> [Exercise details]: Where a line contains "Task: Click the search input field", begin there and restate word for word every line to the end of the entries below, pictures excluded.

Stored data entries
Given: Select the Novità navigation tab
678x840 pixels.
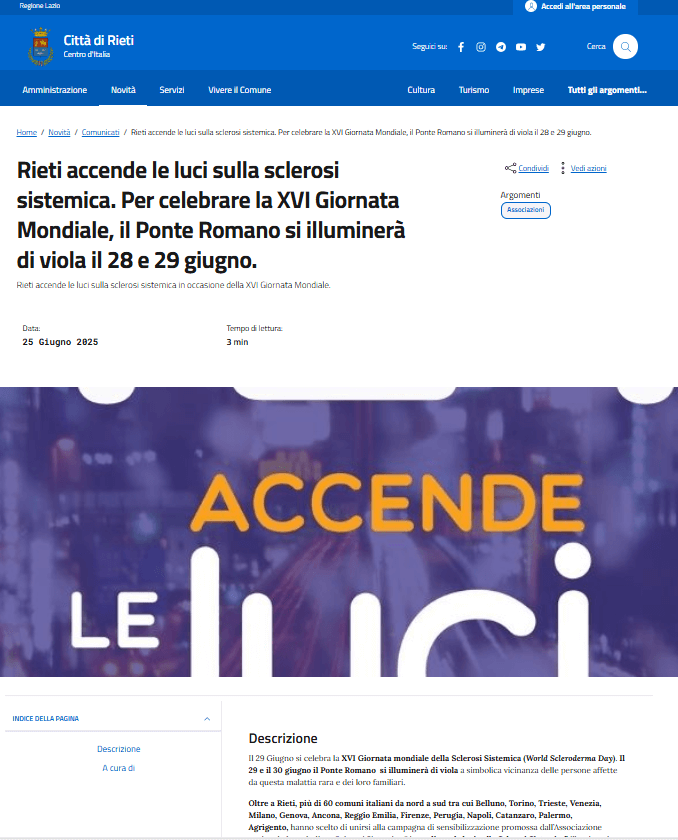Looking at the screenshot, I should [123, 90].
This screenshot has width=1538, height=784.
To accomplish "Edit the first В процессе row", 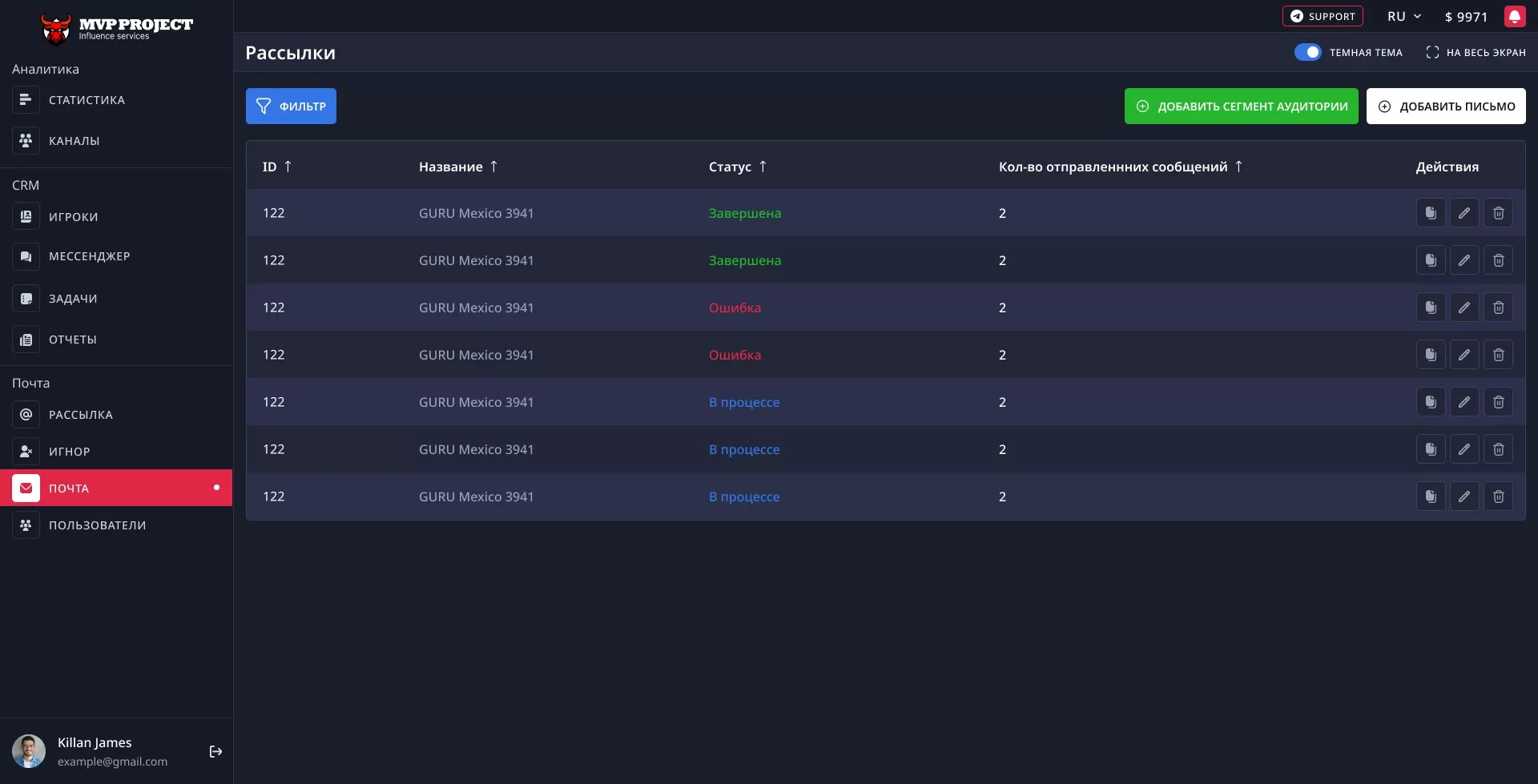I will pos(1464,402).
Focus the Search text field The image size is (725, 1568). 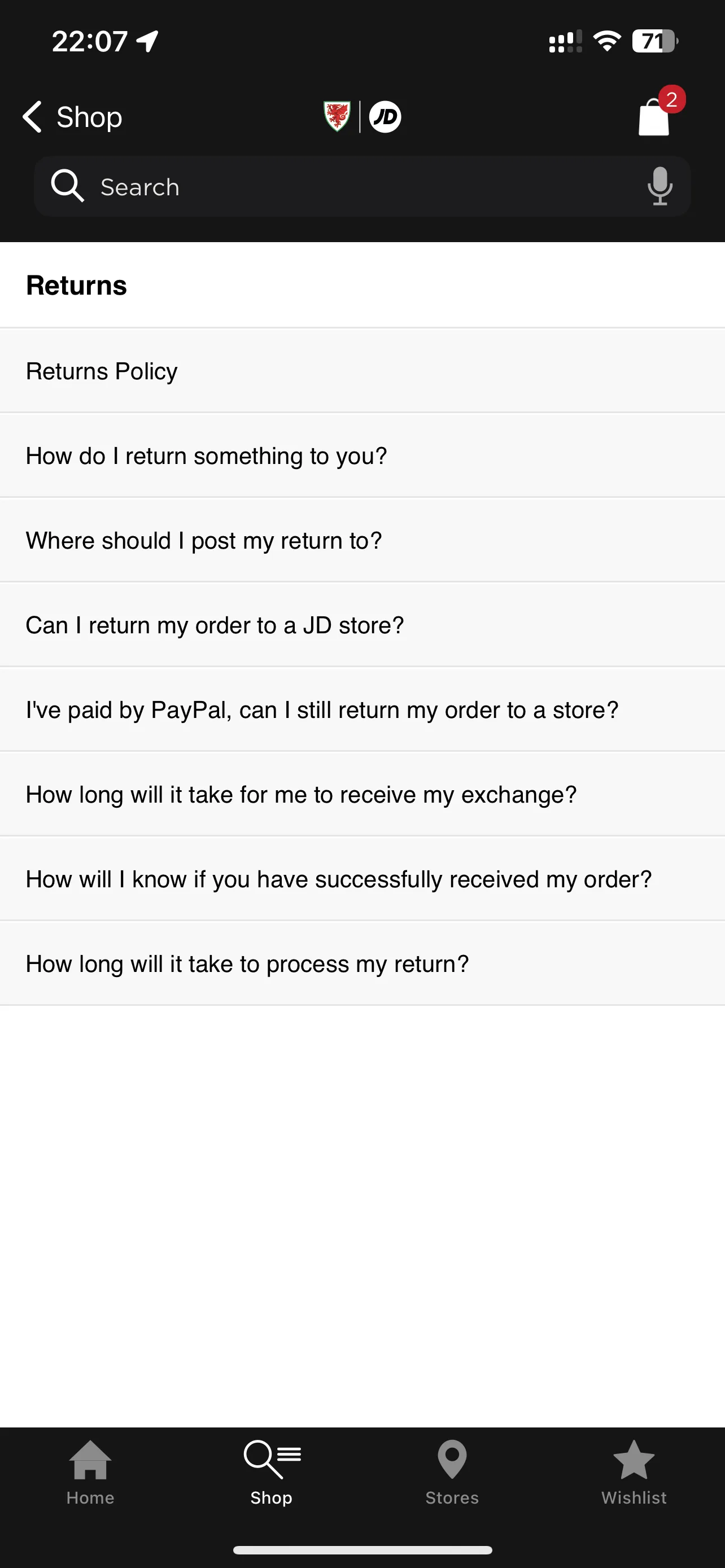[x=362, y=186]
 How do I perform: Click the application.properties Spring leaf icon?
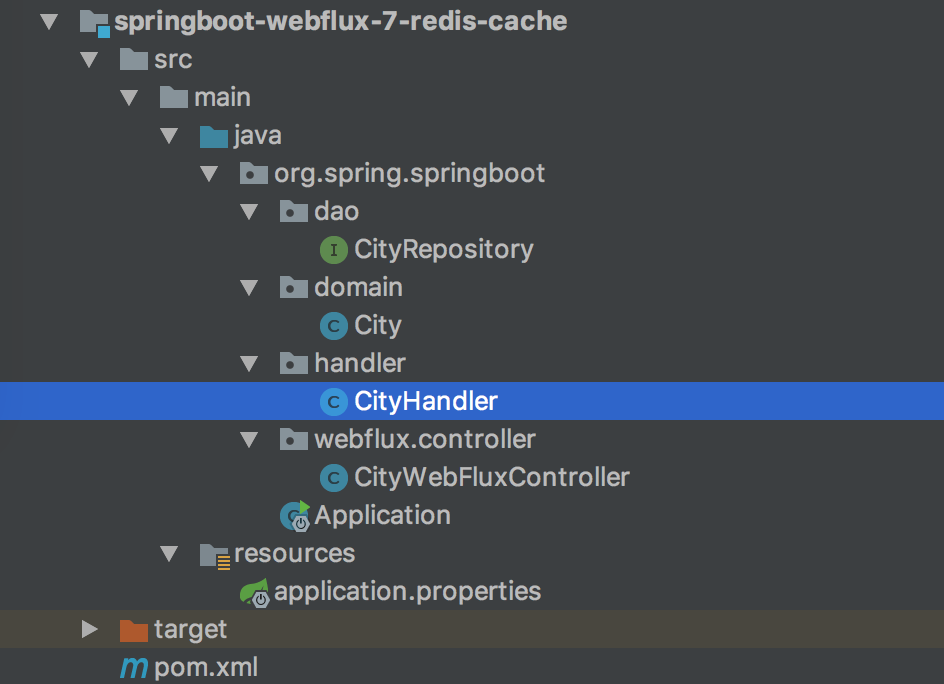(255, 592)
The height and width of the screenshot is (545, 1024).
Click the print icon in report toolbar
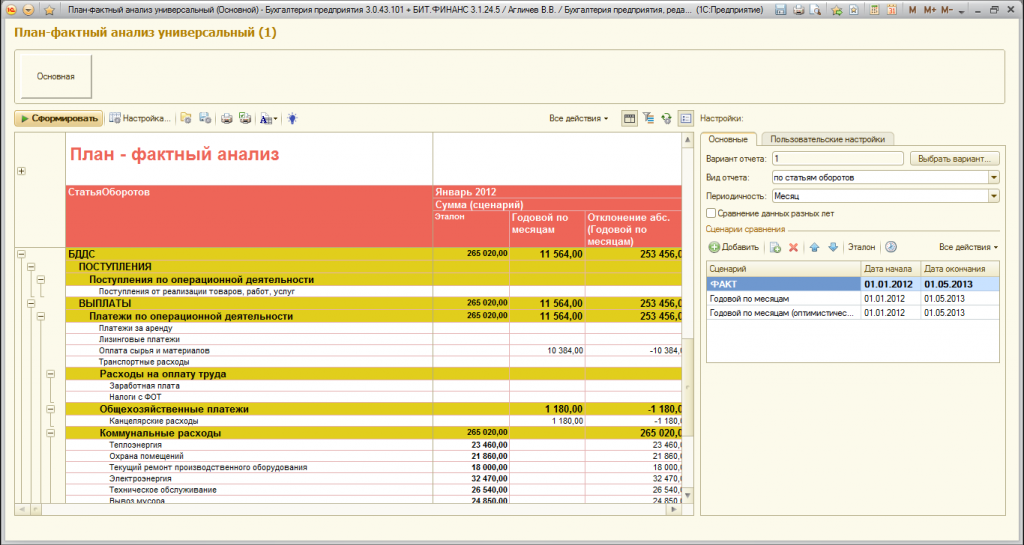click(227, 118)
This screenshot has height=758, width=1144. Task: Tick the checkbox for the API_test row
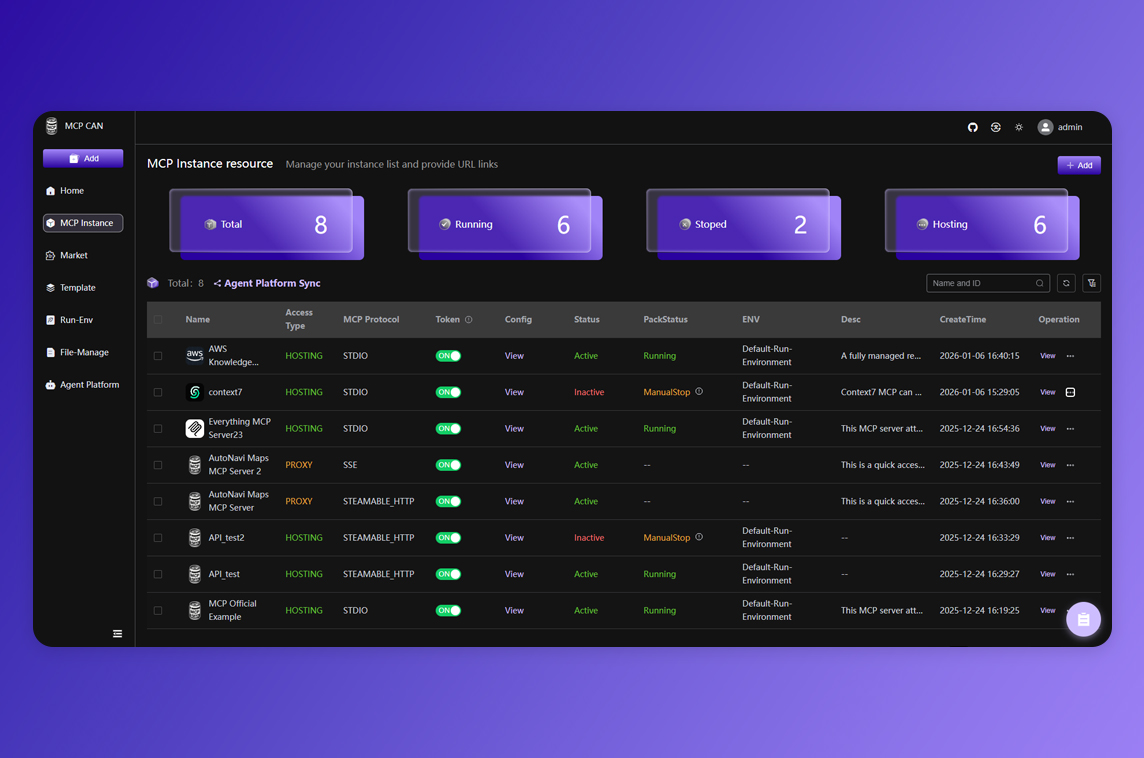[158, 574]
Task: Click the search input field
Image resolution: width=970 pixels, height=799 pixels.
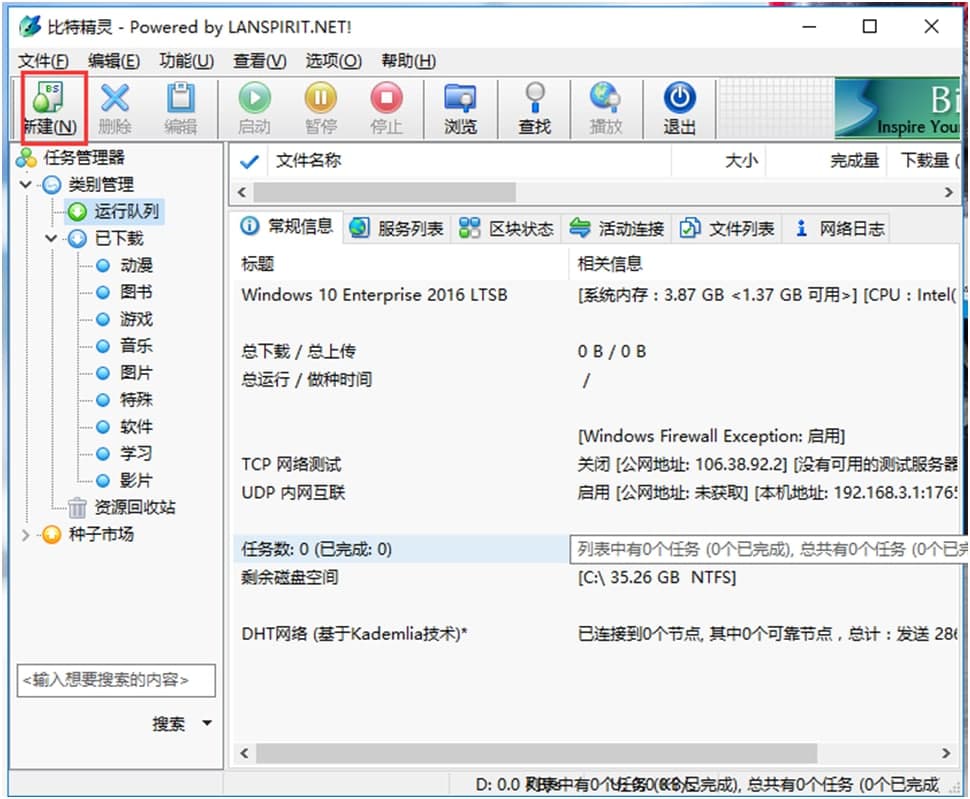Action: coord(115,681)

> [Task answer]:
Task: Click the search input field
Image resolution: width=970 pixels, height=799 pixels.
Action: coord(115,681)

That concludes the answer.